Let’s say I have a pretrained BERT model (pretrained using NSP and MLM tasks as usual) on a large custom dataset.

The way I understand NSP to work is you take the embedding corresponding to the [CLS] token from the final layer and pass it onto a Linear layer that reduces it to 2 dimensions. Then, you apply a softmax on top of it to get predictions on whether the pair of sentences are consecutive or not.

Now, the published pretrained model I have does not include this “NSP head”, so I have to train one myself. How do I do this? Since the only parameters I presume I’ll need to tweak are the ones of the linear layer, will a small dataset be enough for this?

Why is the convention to throw away this NSP head?

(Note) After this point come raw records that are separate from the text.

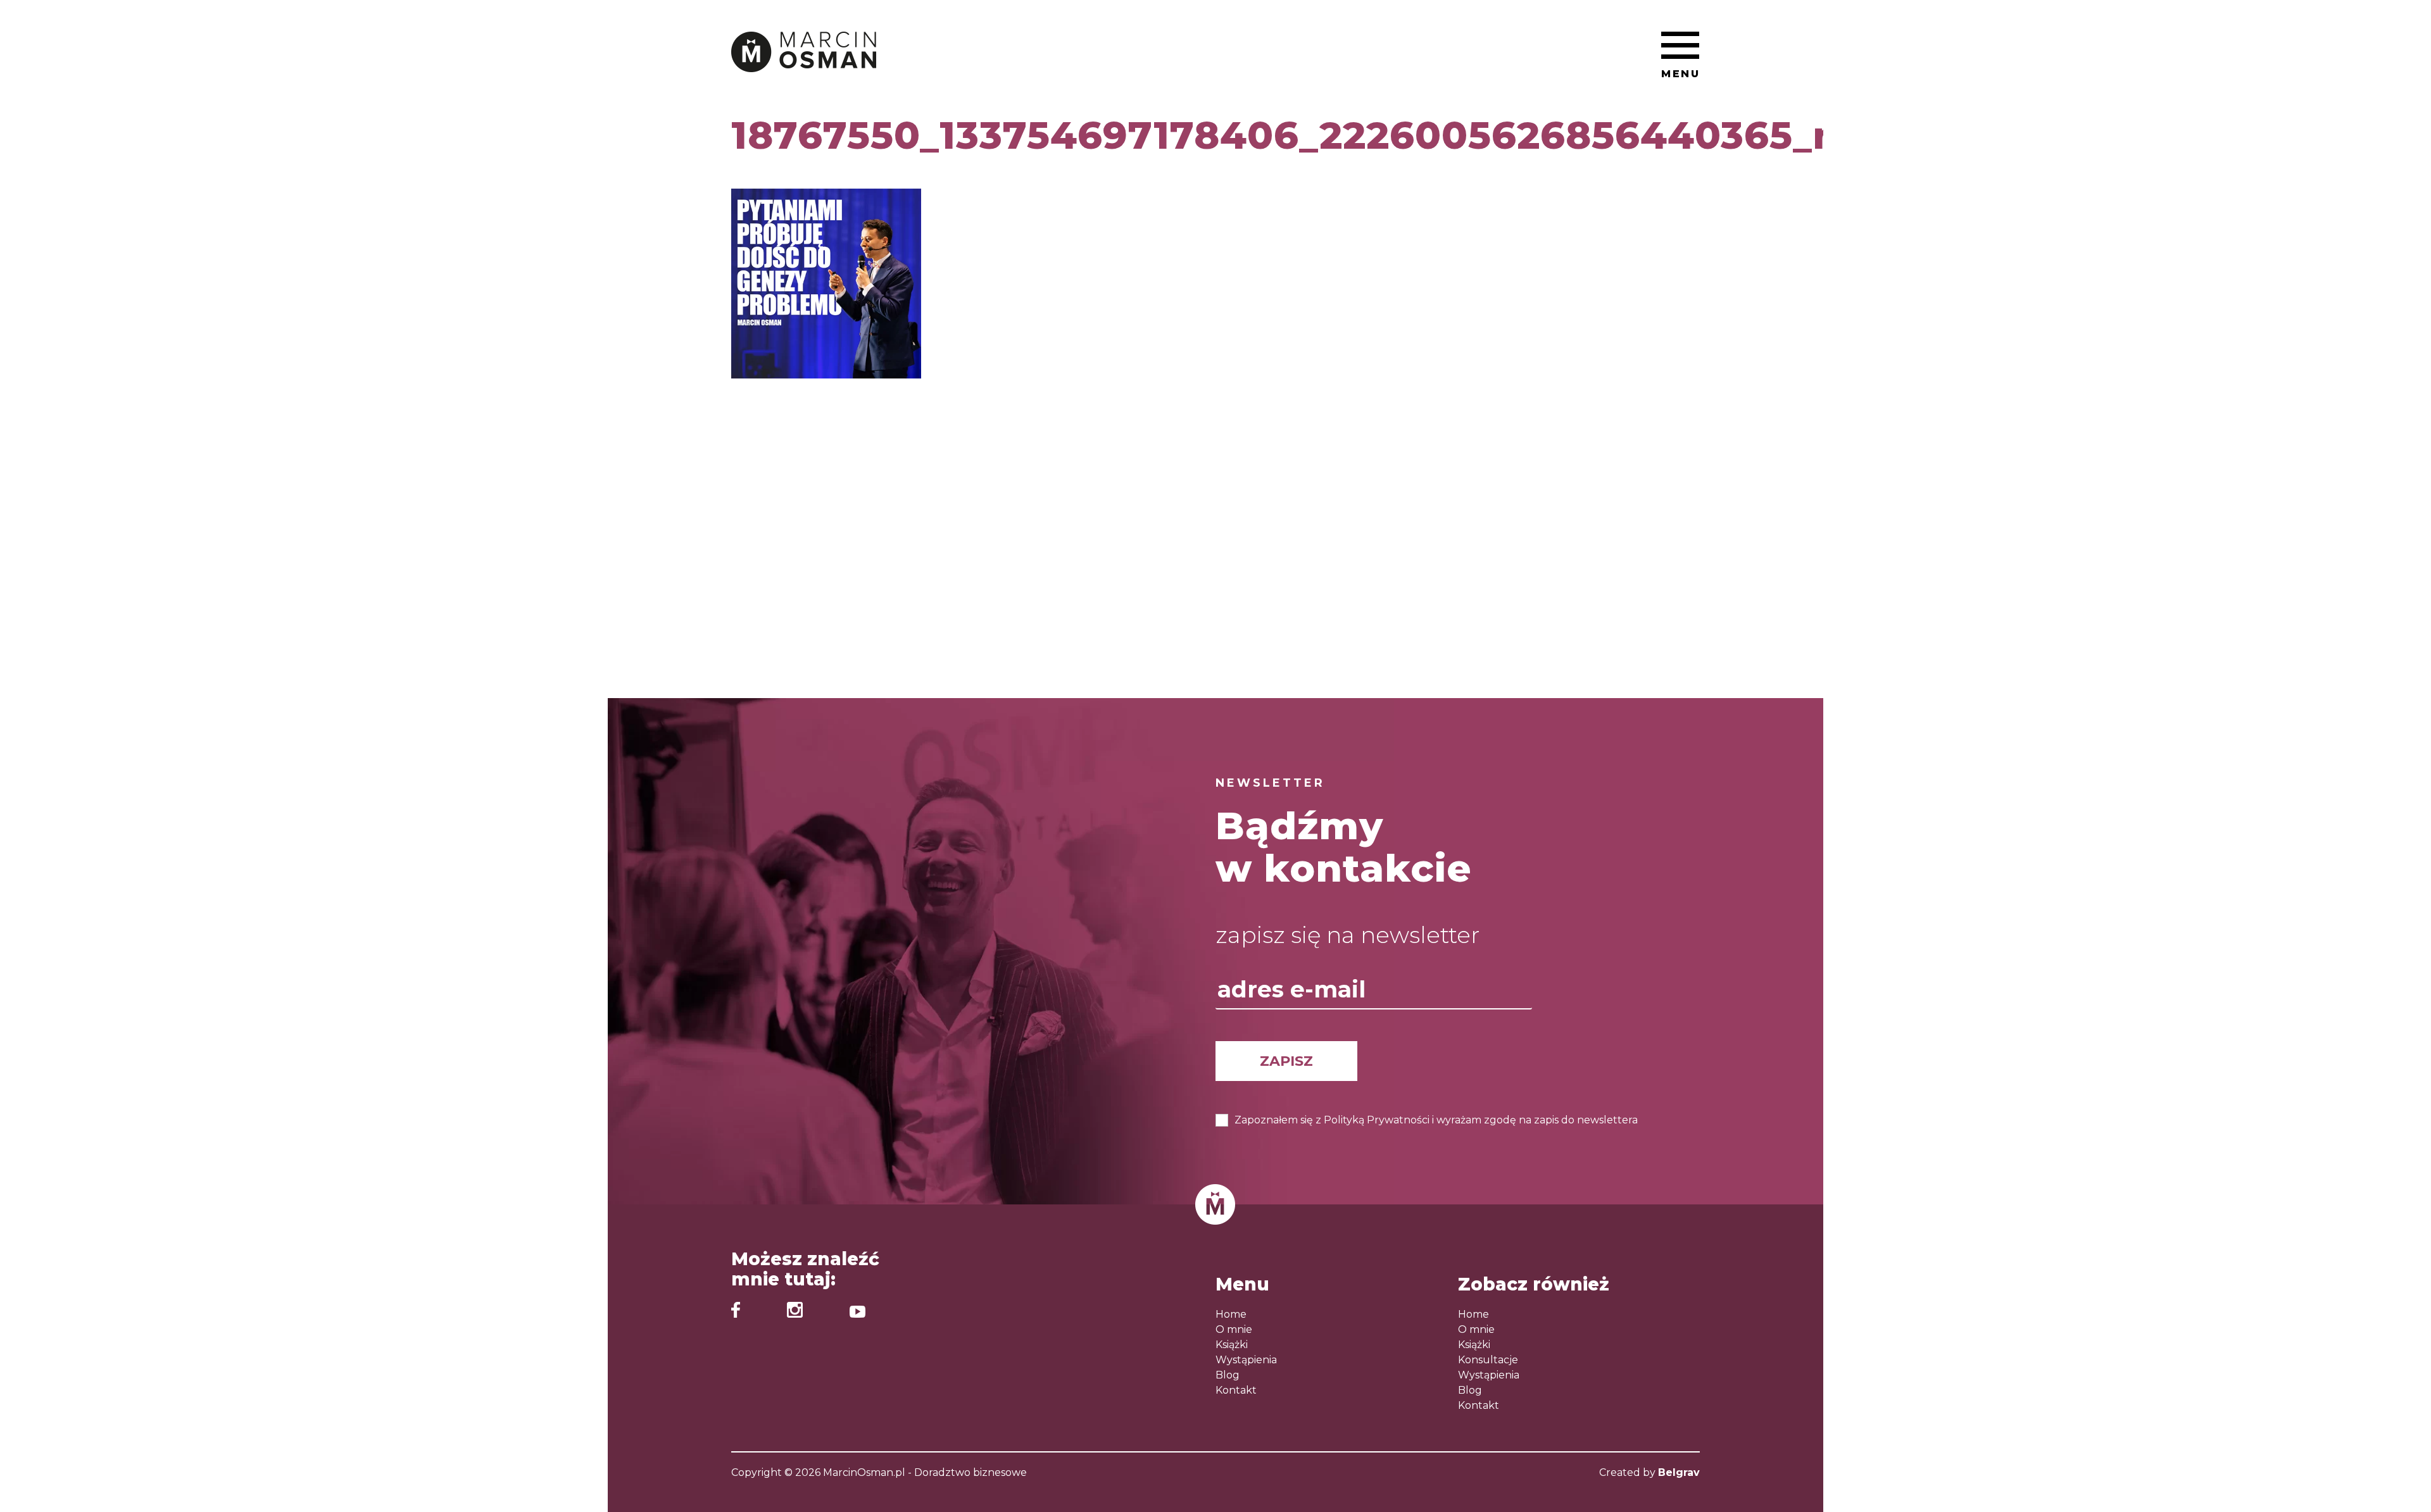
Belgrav (1679, 1472)
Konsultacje (1488, 1360)
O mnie (1234, 1329)
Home (1231, 1314)
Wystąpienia (1246, 1360)
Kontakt (1236, 1390)
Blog (1228, 1375)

Isn’t it a useful thing to publish for others to use?

Have you found a solution for this?

hi @nicir .

Next Sentence Prediction (NSP) just train each sentence’s relation.

What is your train task?
Using pre-trained model to fine-tuning at some next sentence prediction task? or model doesn’t trained NSP loss, only trained with MLM loss?
Either both way, this class with hf document will be helpful to you : BertForNectSentencePrediction

in that code, there are BertOnlyNSP in class.

Hope this helps.


Hi @cog,

I’ve got a custom dataset of sentences and their following sentences with labels of 0 and 1, looking like this:

features: [‘input_ids’, ‘token_type_ids’, ‘labels’],
num_rows: 61

where ‘input_ids’ are the two sentences seperated by a [SEP] token like this:

[102, 196, 10094, 30925, 232, 23180, 1555, 853, 16778, 2517, 7526, 223, 24805, 17632, 2380, 125, 5367, 17157, 30881, 223, 5438, 1556, 304, 125, 249, 10063, 2292, 6200, 2379, 11550, 216, 199, 196, 10094, 30925, 232, 24557, 14324, 103, 478, 7895, 195, 510, 18411, 406, 5367, 17157, 106, 212, 21300, 2272, 394, 30489, 105, 24889, 215, 513, 128, 387, 190, 3218, 10260, 9470, 16707, 4635, 566, 103]

The ‘token_type_ids’ are zeros for the first sentence and ones for the second sentence.

The ‘labels’ are just 0s or 1s.

Now I want to train a NSP-Task based on my custom dataset (that will be larger in the end).

Can I use the Trainer-API to easily train a BertForNextSentencePrediction?

Thank you in advance

yes. you can train BertForNextSentanceprediction with trainer.

just define model, and use Trainer.

Important thing is make Training arguments to fit BertForNextSentanceprediction class args.

Also, make sure dataloader output shape fit to model’s require input data.

Thank to nielsr and HF team, Here some tutorial about Fine-tuning bert.

There code use Trainer for fine-tuning BERT, so you can use similar function, method etc… to your works.


By Training arguments you mean the size of the tensor, e.g. of the logits?

Or do you mean that the dataset for Fine-Tuning should exactly match the form that given here: BertForNextSentencePrediction? (Like input_ids, attention_mask, output_hidden_states, …)

I will definitely do that tutorial, thank you so much!